Informed Consent  – The NPRM mandates a simplified  informed consent form with appendices with more detailed information. The goal is to provide potential research subjects all the essential information  that a reasonable person would need to consent to participation in research.  The NPRM suggests using the reasonable person standard as a means to gauge the protections in the process.  Currently, there are recommendations that informed consent forms should to be at no higher than an eighth grade education level, but the consent forms are often mired in so much detail human subjects may not easily comprehend the forms.

Research with Biospecimens – A particularly sweeping area of the NPRM is the protection of biospecimens (e.g., blood or urine) which is reflected in a proposed change in the definition of human subjects to include unidentified biospecimens. Hospitals, providers and laboratories  collect biospecimens from patients as part of medical care. Those biospecimens may be stored and used as part of research without the patient’s knowledge. The ethical issue regarding the use of biospecimens in research is well described by Professor Ellen Wright Clayton of Vanderbilt University, “[a] tremendous amount of epidemiological  research and other types of investigations have been done in the United States for decades without any informed consent or notification whatsoever….” [i] The proposed rule would require a broad consent  template covering the consent for storage  and maintenance of the biospecimens and the consent for future unspecified research. An alternative to the broad consent for the use of biospecimens would be a potential waiver of consent by the IRB for compelling scientific research, but consent could not be waived if the human subject declined to sign the broad consent form.

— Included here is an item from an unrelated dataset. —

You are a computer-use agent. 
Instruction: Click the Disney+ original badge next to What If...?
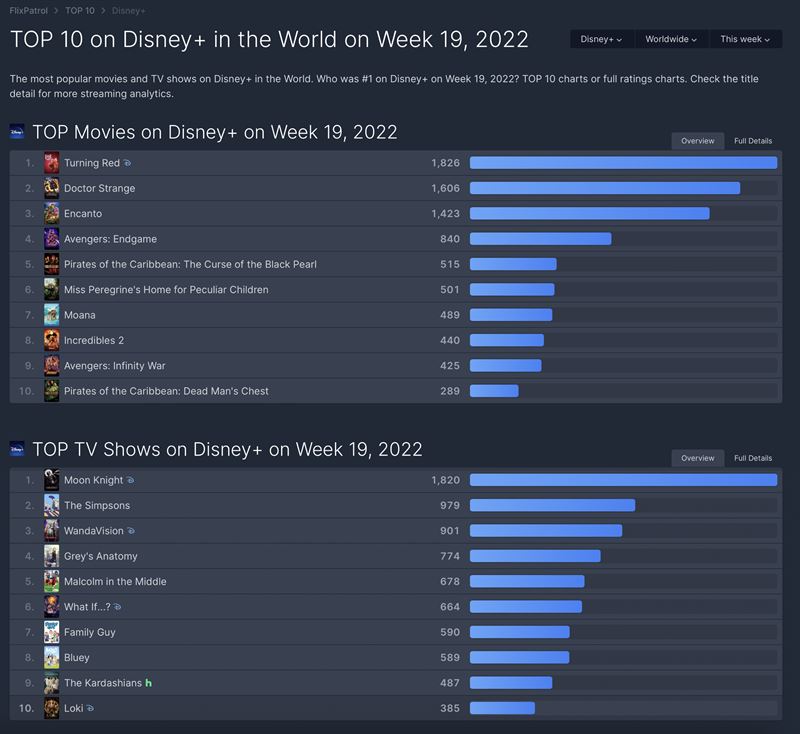[118, 607]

Use of the IRB waiver of consent mostly likely would be rare, as proposed in the NPRM.

Secondary Research Use of Data – The NPRM also recognizes the growing business of information technology and the availability of data available for secondary use.  Researchers often can find data from sources such as the internet or through mHealth devices. The goal of the NPRM seems to be able to allow the secondary use of data in research or other activities while creating a balance for privacy protections. Secondary research activity excluded from The Common Rule would be a) publically available data (not biospecimens) or data recorded without identifiers; b) data protected through the provisions of the Health Insurance Portability and Accountability Act of 1996, as amended (HIPAA); c) data confined to a single institution and its internal quality assurance programs and d)  data through federally conducted research.

Exempt secondary use research proposed in the NPRM would include a) identifiable private information where there is notice, privacy safeguards and use solely for specific research and b) storage and maintenance of data for secondary use where there are privacy safeguards, limited IRB review of the consent process, and  specific studies where the individual results will not be provided to the subjects.  Again, the procedures for notice will be a critical component of privacy protections with secondary use research.

There has been an overwhelming response to the NPRM which proposes comprehensive changes to The Common Rule. While there is seemingly a streamlined process to allowing certain activities or research to occur in the NPRM, there are areas in need of additional guidance such as the lack of clarity on certain privacy protections. A copy of the NPRM as well as details on how to submit comments can be found in this link.

© 2015, Sheppard Mullin Richter & Hampton LLP.


[i] Institute of Medicine (US) Roundtable on Translating Genomic-Based Research for Health, Establishing Precompetitive Collaborations to Stimulate Genomics-Driven Product Development: Workshop Summary, Washington (DC): National Academies Press (US); 2011, 6, Ethical Challenges in the Use of Biospecimens.